Matematica e Fisica: teoria ed esperienza a confronto
Nel nostro Istituto abbiamo realizzato un progetto di potenziamento dell'educazione scientifica, che è stato inserito nell'ambito del progetto SeT. Abbiamo costruito un percorso didattico con i seguenti obiettivi:
- realizzazione di esperienze di laboratorio
- utilizzo di tecniche informatiche per la simulazione delle esperienze
- confronto dei dati ottenuti nelle due forme laboratoriali e loro analisi statistica
- acquisizione delle capacità di:
- interpretare, descrivere o rappresentare i fenomeni studiati
- scomporre situazioni problematiche in elementi più semplici
- riesaminare criticamente e sistemare logicamente le conoscenze
- modellizzazione
Al progetto hanno partecipato le classi II (seguite dalle proff. Colzi e Pini) e III (seguite dalle proff. Berardono e Bracaloni) delle sez. A e B.

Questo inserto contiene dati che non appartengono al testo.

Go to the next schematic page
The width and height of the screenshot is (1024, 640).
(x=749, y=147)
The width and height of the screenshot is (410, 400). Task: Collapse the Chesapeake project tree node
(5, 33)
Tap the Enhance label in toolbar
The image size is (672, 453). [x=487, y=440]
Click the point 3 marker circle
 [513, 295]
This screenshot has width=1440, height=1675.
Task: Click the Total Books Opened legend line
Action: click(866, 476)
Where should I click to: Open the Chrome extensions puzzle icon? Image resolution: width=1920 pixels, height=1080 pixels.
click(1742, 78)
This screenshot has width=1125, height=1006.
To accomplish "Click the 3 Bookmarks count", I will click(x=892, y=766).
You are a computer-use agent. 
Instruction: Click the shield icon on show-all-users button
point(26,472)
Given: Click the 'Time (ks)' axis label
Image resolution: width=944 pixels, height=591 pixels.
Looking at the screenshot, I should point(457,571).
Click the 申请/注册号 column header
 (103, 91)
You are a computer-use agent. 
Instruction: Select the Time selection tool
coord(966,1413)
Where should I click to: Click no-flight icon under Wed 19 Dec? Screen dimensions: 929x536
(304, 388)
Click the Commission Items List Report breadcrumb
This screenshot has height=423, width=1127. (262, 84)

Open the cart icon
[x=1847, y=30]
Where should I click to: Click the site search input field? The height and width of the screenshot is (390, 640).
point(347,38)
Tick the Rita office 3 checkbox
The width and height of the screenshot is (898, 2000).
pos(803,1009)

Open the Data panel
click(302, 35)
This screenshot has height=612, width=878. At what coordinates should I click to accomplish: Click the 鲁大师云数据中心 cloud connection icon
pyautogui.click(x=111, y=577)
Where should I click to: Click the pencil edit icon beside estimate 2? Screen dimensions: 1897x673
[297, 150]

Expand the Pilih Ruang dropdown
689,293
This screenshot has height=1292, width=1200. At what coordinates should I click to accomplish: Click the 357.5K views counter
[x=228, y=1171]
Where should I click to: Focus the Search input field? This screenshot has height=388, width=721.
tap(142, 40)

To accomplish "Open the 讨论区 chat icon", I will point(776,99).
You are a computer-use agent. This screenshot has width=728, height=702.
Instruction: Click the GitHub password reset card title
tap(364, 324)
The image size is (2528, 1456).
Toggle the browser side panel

Attività realizzate nelle classi II:
- calcolo di valori approssimati di pi greco utilizzando poligoni inscritti o
circoscritti
- tramite la risoluzione di problemi
- utilizzando il software Cabrì
- calcolo di valori approssimati di pi greco calcolando il rapporto tra i
pesi del cerchio di raggio r e del quadrato di lato r; i
pesi vengono misurati:
- in modo deterministico con modellini di materiali diversi ed una bilancia
- con strumenti aleatori (lancio dei dadi, funzione
randomin Pascal)
- realizzazione di una scheda storica sul percorso legato alla determinazione di π
- produzione di relazioni di gruppo da esporre ai visitatori della mostra e alle altre classi dell'istituto
Attività realizzate nelle classi III:
- verifica di leggi fisiche:
- indipendenza dell'accelerazione di un corpo in caduta libera, o su un piano inclinato, dalla natura del corpo
- proporzionalità diretta fra il periodo di oscillazione di un pendolo e la radice quadrata della sua lunghezza
- misura di g tramite:
- caduta libera
- pendolo
- piano inclinato
- pallina in un contenitore sferico
- pallina in una ruota circolare
- produzione di relazioni di gruppo, diffusione dei lavori e discussione critica dei risultati
Il percorso concettuale che abbiamo scelto si muove in termini laboratoriali, cercando però di mettere in evidenza come tale strumento permetta sia la formulazione di domande e ipotesi di risposte, sia una operazione di controllo sui contenuti teorici acquisiti. Abbiamo cercato di utilizzare la realizzazione di esperienze in laboratorio non come una esperienza chiusa, ma come momento di acquisizione anche di competenze trasversali, quali il linguaggio e la modellizzazione. La mappa concettuale (gif 12Kb), che ha accompagnato le esperienze, mostra il percorso che lega la conoscenza di un fenomeno fisico alla sua modellizzazione e mette in evidenza l'importanza del laboratorio come strumento di verifica.